GIVEN PROBLEM:
Copy every one of the following rows without changing anything.
═══ DATA LISTING
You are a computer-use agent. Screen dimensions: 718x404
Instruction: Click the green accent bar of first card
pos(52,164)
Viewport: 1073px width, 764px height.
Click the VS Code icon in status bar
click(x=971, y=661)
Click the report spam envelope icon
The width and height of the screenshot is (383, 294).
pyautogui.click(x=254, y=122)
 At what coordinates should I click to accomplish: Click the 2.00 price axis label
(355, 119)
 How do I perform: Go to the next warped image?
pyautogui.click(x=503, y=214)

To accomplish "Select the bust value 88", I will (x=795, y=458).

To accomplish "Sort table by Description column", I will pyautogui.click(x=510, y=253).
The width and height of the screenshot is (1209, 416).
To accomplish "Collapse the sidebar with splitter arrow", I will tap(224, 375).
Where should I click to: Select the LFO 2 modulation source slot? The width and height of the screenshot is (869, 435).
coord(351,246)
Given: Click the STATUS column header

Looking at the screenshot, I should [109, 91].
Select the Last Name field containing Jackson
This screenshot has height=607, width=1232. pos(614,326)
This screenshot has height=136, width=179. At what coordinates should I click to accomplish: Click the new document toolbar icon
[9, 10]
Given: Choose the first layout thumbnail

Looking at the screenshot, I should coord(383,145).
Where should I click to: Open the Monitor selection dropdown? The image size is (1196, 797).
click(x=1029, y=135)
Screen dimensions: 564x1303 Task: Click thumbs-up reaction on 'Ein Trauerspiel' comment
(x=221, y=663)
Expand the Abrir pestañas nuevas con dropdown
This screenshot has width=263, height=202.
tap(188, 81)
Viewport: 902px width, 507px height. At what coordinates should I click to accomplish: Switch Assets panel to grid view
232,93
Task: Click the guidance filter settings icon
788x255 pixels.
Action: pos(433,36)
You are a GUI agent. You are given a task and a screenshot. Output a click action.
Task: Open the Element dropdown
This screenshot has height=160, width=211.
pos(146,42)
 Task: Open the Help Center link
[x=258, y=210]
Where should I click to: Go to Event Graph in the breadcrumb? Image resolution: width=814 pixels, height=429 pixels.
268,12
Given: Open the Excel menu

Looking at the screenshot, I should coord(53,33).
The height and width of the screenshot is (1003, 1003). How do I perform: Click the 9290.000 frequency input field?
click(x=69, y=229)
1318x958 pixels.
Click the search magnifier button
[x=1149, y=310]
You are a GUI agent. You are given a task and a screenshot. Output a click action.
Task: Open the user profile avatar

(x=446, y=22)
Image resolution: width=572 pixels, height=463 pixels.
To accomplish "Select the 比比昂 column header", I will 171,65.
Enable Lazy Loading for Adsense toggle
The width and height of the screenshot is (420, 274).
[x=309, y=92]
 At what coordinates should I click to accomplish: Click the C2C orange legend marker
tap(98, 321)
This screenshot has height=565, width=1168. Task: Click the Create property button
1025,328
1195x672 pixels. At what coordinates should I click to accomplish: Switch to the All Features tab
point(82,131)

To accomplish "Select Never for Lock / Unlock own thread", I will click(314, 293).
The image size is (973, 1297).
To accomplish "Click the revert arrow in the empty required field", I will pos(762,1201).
══════
TASK RESPONSE:
You are a computer-use agent. Screen dimensions: 718x404
Instruction: Click the green accent bar of first card
pos(52,164)
Viewport: 1073px width, 764px height.
Click the VS Code icon in status bar
click(x=971, y=661)
Click the report spam envelope icon
The width and height of the screenshot is (383, 294).
pyautogui.click(x=254, y=122)
 At what coordinates should I click to accomplish: Click the 2.00 price axis label
(355, 119)
 How do I perform: Go to the next warped image?
pyautogui.click(x=503, y=214)

To accomplish "Select the bust value 88", I will (x=795, y=458).

To accomplish "Sort table by Description column", I will pyautogui.click(x=510, y=253).
The width and height of the screenshot is (1209, 416).
To accomplish "Collapse the sidebar with splitter arrow", I will tap(224, 375).
Where should I click to: Select the LFO 2 modulation source slot? The width and height of the screenshot is (869, 435).
coord(351,246)
Given: Click the STATUS column header

Looking at the screenshot, I should [109, 91].
Select the Last Name field containing Jackson
This screenshot has height=607, width=1232. pos(614,326)
This screenshot has height=136, width=179. At what coordinates should I click to accomplish: Click the new document toolbar icon
[9, 10]
Given: Choose the first layout thumbnail

Looking at the screenshot, I should coord(383,145).
Where should I click to: Open the Monitor selection dropdown? The image size is (1196, 797).
click(x=1029, y=135)
Screen dimensions: 564x1303 Task: Click thumbs-up reaction on 'Ein Trauerspiel' comment
(x=221, y=663)
Expand the Abrir pestañas nuevas con dropdown
This screenshot has width=263, height=202.
tap(188, 81)
Viewport: 902px width, 507px height. At what coordinates should I click to accomplish: Switch Assets panel to grid view
232,93
Task: Click the guidance filter settings icon
788x255 pixels.
Action: pos(433,36)
You are a GUI agent. You are given a task and a screenshot. Output a click action.
Task: Open the Element dropdown
This screenshot has height=160, width=211.
pos(146,42)
 Task: Open the Help Center link
[x=258, y=210]
Where should I click to: Go to Event Graph in the breadcrumb? Image resolution: width=814 pixels, height=429 pixels.
268,12
Given: Open the Excel menu

Looking at the screenshot, I should coord(53,33).
The height and width of the screenshot is (1003, 1003). How do I perform: Click the 9290.000 frequency input field?
click(x=69, y=229)
1318x958 pixels.
Click the search magnifier button
[x=1149, y=310]
You are a GUI agent. You are given a task and a screenshot. Output a click action.
Task: Open the user profile avatar

(x=446, y=22)
Image resolution: width=572 pixels, height=463 pixels.
To accomplish "Select the 比比昂 column header", I will 171,65.
Enable Lazy Loading for Adsense toggle
The width and height of the screenshot is (420, 274).
[x=309, y=92]
 At what coordinates should I click to accomplish: Click the C2C orange legend marker
tap(98, 321)
This screenshot has height=565, width=1168. Task: Click the Create property button
1025,328
1195x672 pixels. At what coordinates should I click to accomplish: Switch to the All Features tab
point(82,131)

To accomplish "Select Never for Lock / Unlock own thread", I will click(314, 293).
The image size is (973, 1297).
To accomplish "Click the revert arrow in the empty required field", I will pos(762,1201).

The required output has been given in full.